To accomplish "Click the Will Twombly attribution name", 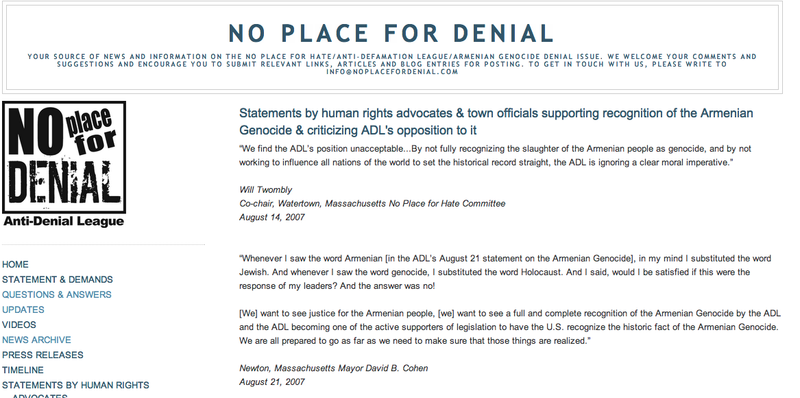I will click(266, 190).
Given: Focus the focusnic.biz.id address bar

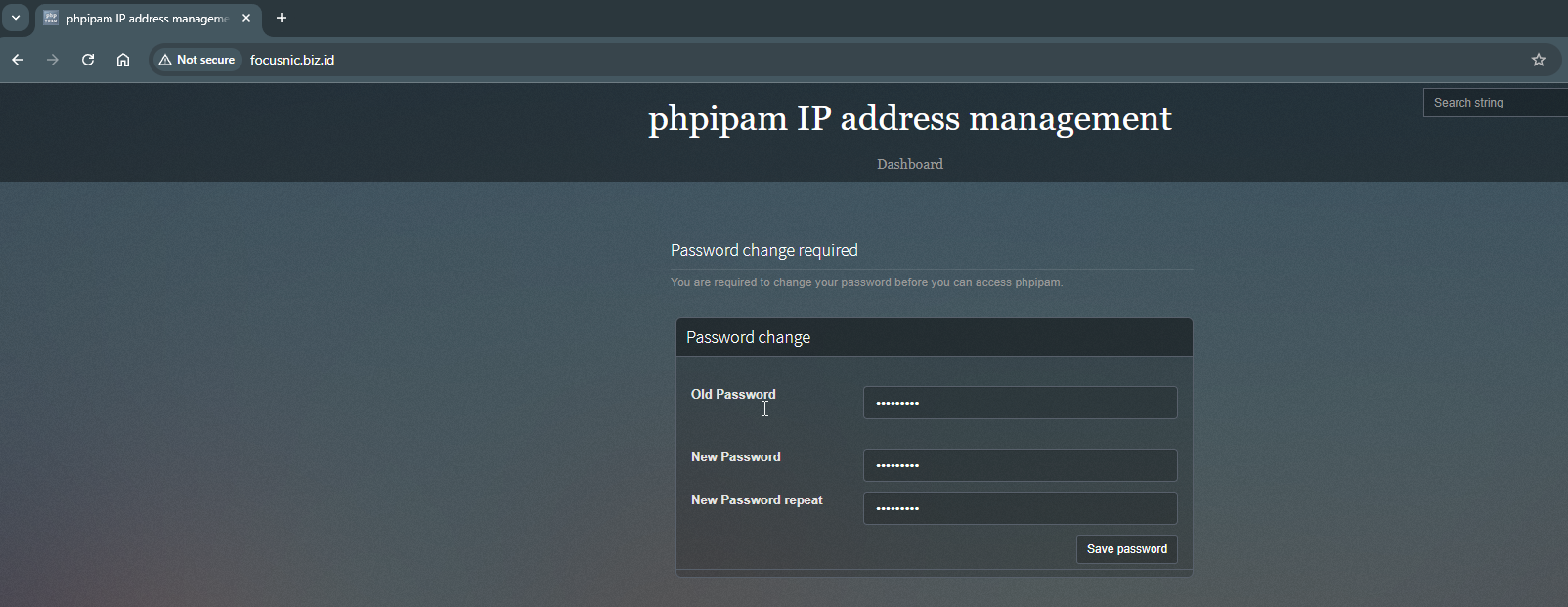Looking at the screenshot, I should (684, 60).
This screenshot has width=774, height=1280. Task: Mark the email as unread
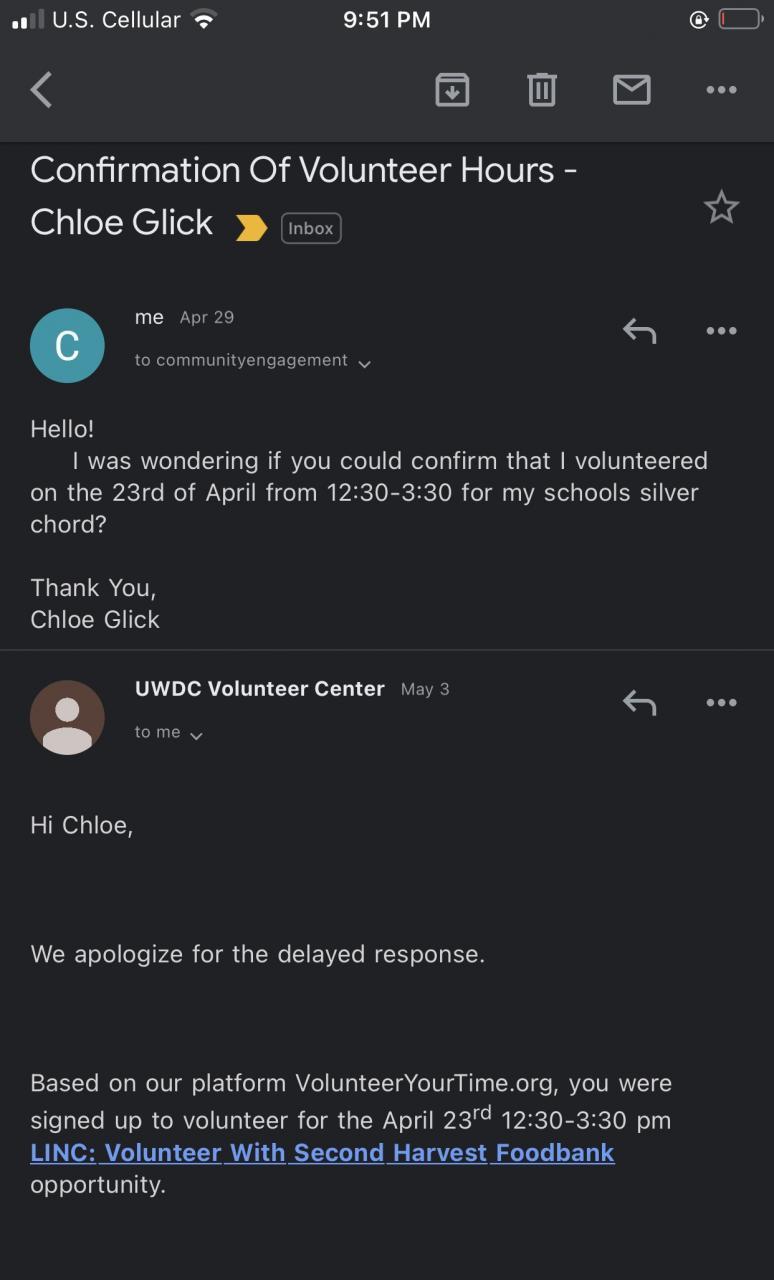(x=631, y=90)
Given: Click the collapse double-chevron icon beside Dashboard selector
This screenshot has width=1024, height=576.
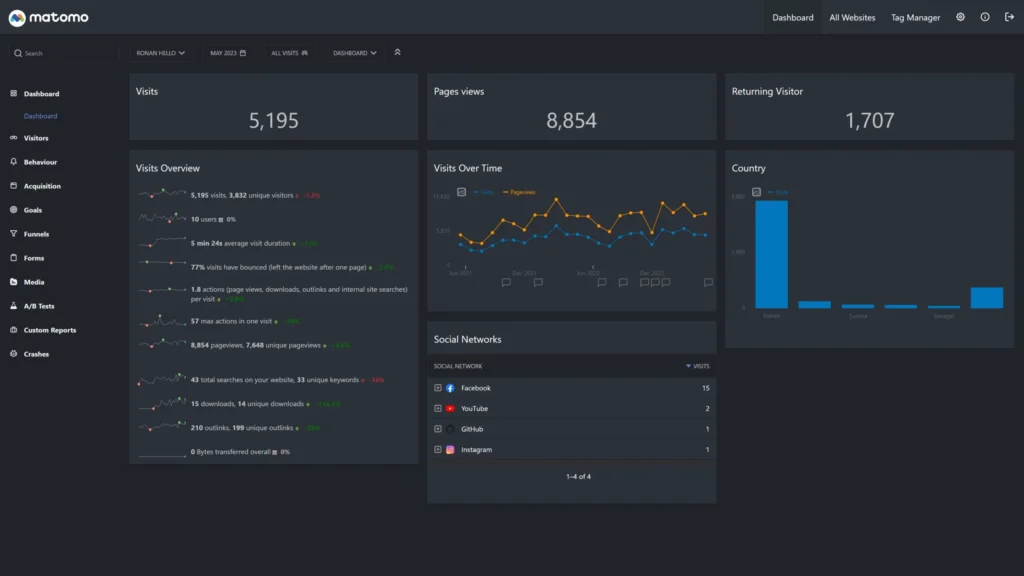Looking at the screenshot, I should tap(397, 52).
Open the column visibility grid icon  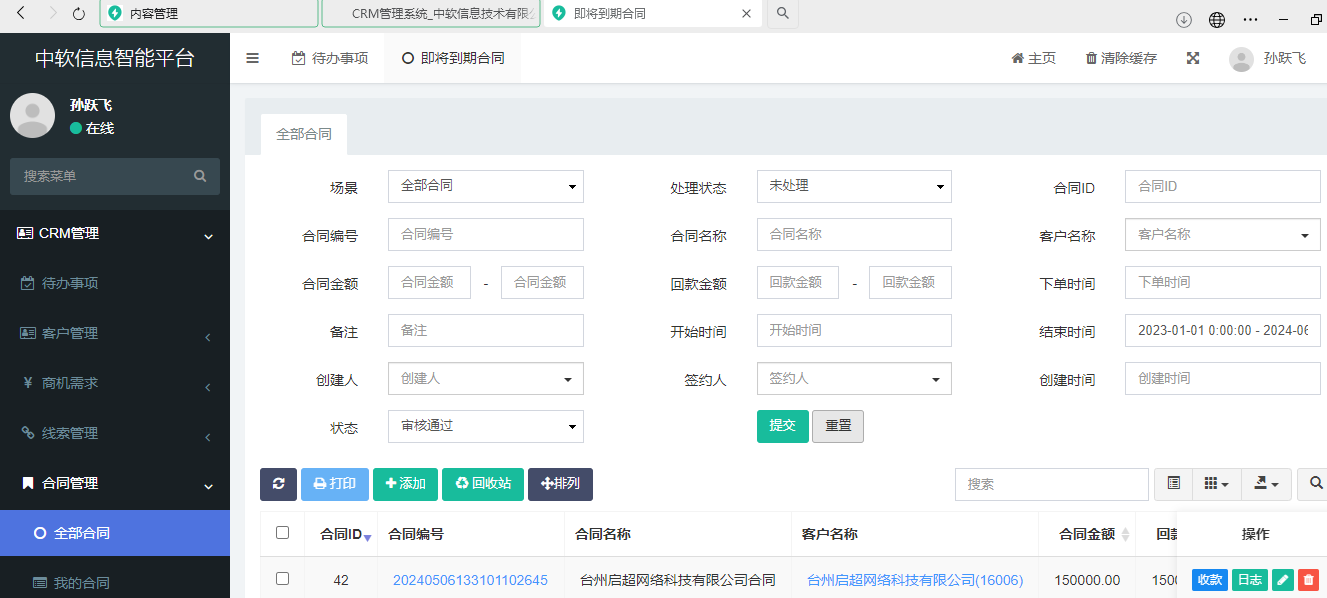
========
INSTRUCTIONS TO FOLLOW — From the line containing "This screenshot has width=774, height=1280." to the last line of the records, inclusive, output the lines exactly as written and nothing else; leave out the pictures.

EXERCISE ANSWER —
This screenshot has width=774, height=1280. Task: Mark the email as unread
(x=631, y=90)
Given: Click the collapse double-chevron icon beside Dashboard selector
This screenshot has width=1024, height=576.
Looking at the screenshot, I should tap(397, 52).
Open the column visibility grid icon  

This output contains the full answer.